Being Strategic
I’ve seen a bit of chatter recently where people talk how to get started in comics, or how to break in, and one thing always seems to strike me, and it got me thinking.
You have to be strategic.
Making comics, as a professional, is going to become your business. You can’t just hope and want and glide about on dreams of a starving artist. You have to clearly plot out how you are going to do it, or at least try. Now, that plan will be decimated dozens of times, but that just means you recalibrate the plans, you don’t just cast your ancient runes to the wind and hope they’ll guide the way.
“I want to tell the stories I want to tell, how I want to tell them.”
Of course you do, we all do, but there are limits to this sentiment. I’m not telling you to start writing fanfic of Fifty Shades because you think that’s hot right now, I am telling you this:
Just because you have this rad 60 issue epic in your head, doesn’t mean you’ll get to tell it, or that you should even try. Here’re a few reasons why.

RECORDED DATA
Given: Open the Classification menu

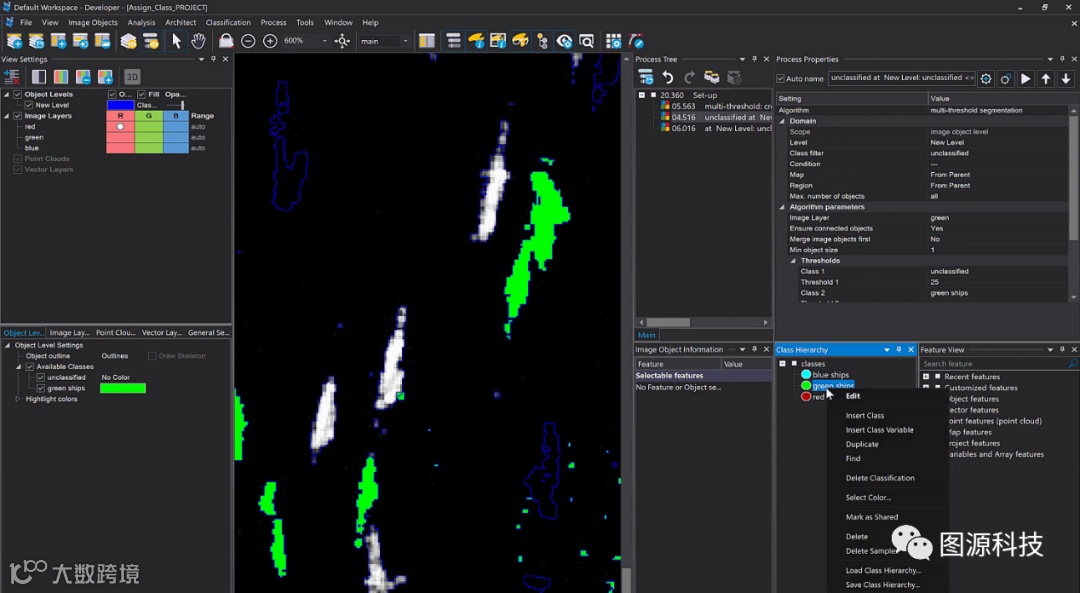Looking at the screenshot, I should [228, 22].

SET PROBLEM
In the piece on being strategic in comics, what does making comics as a professional become?

WRITTEN RESPONSE
Your business.